[Assignment] Below are several entries. Transcribe exactly those lines that fall from the one with "For every named" through the one with "[button] (530, 2438)", end lines included.

----------------------------------------

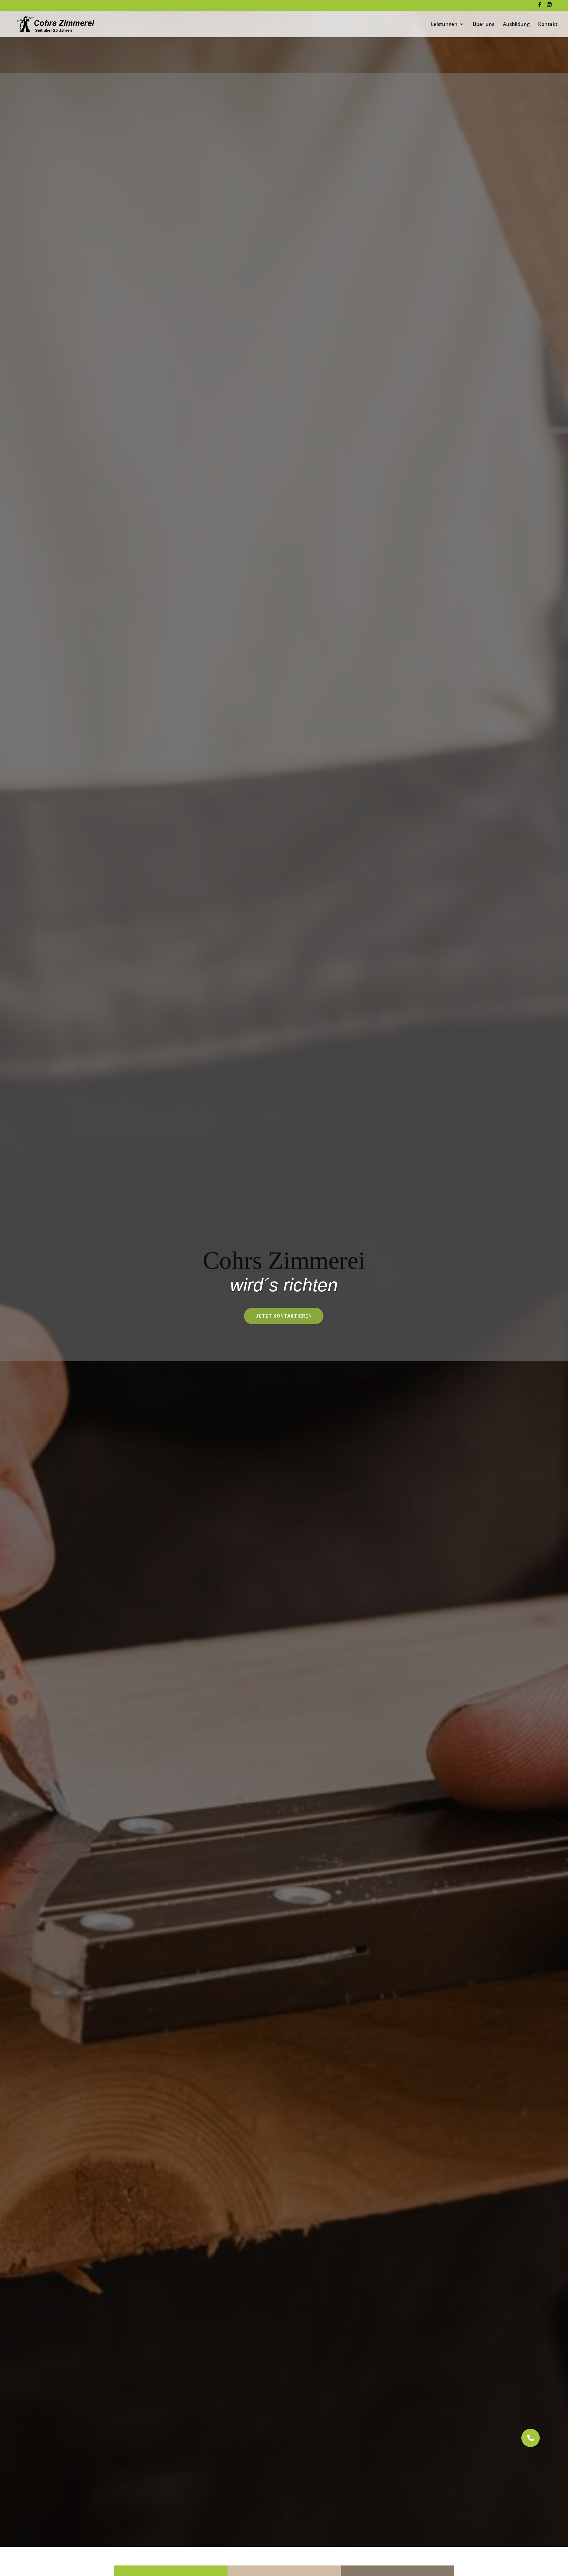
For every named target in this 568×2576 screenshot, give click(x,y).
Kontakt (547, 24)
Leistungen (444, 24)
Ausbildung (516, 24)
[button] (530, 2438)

----------------------------------------

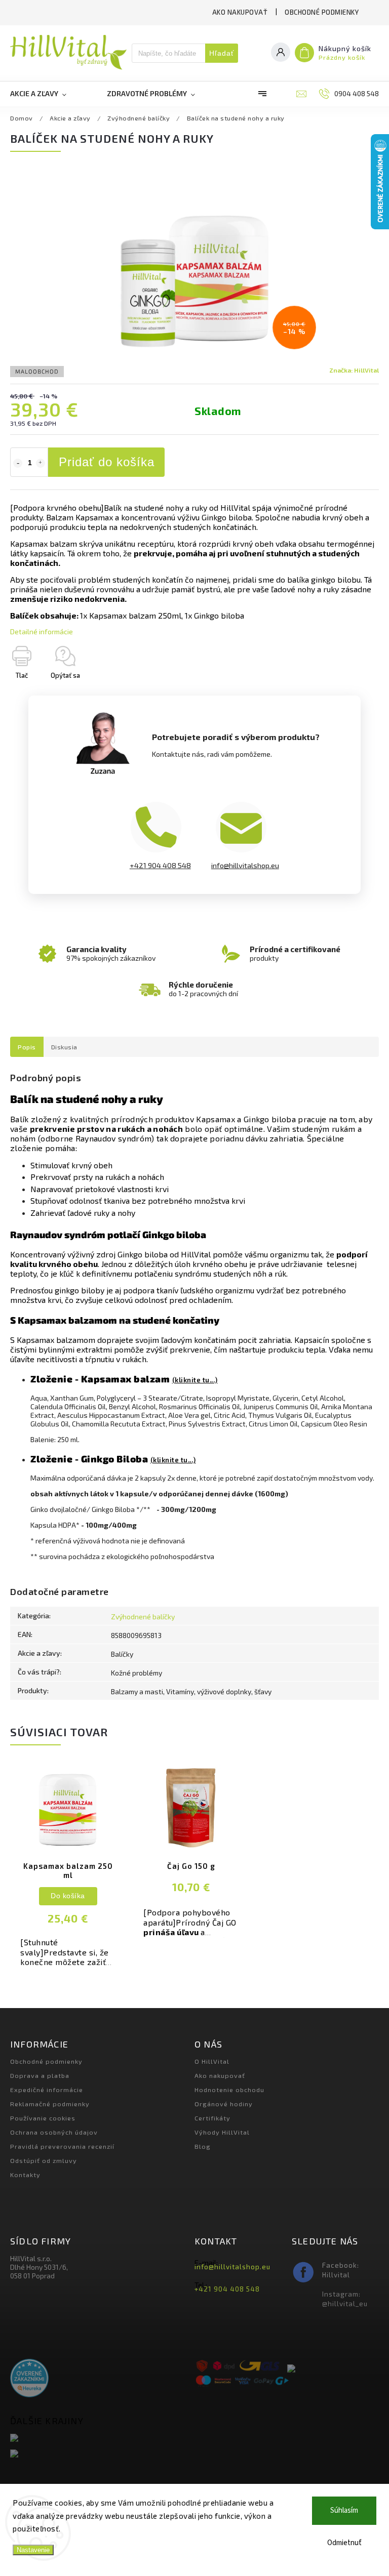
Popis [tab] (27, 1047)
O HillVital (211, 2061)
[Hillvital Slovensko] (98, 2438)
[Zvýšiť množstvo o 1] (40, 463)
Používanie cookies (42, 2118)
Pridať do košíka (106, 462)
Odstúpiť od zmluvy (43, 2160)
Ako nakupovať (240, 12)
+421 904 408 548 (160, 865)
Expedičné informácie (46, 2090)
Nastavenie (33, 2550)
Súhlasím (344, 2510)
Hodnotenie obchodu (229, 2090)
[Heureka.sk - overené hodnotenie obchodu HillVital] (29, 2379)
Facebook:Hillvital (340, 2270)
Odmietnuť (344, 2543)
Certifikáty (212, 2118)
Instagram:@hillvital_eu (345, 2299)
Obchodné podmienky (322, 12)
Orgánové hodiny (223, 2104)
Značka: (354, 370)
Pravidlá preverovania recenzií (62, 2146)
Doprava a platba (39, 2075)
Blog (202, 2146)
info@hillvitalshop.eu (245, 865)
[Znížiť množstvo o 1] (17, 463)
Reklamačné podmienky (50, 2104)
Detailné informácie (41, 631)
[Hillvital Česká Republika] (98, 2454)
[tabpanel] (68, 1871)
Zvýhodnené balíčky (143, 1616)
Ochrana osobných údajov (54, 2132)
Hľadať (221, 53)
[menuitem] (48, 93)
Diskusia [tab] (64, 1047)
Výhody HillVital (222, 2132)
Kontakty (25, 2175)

----------------------------------------

[Solution to this problem]
For every named target in this 568×2576 screenshot, give click(x,y).
Kontakt (547, 24)
Leistungen (444, 24)
Ausbildung (516, 24)
[button] (530, 2438)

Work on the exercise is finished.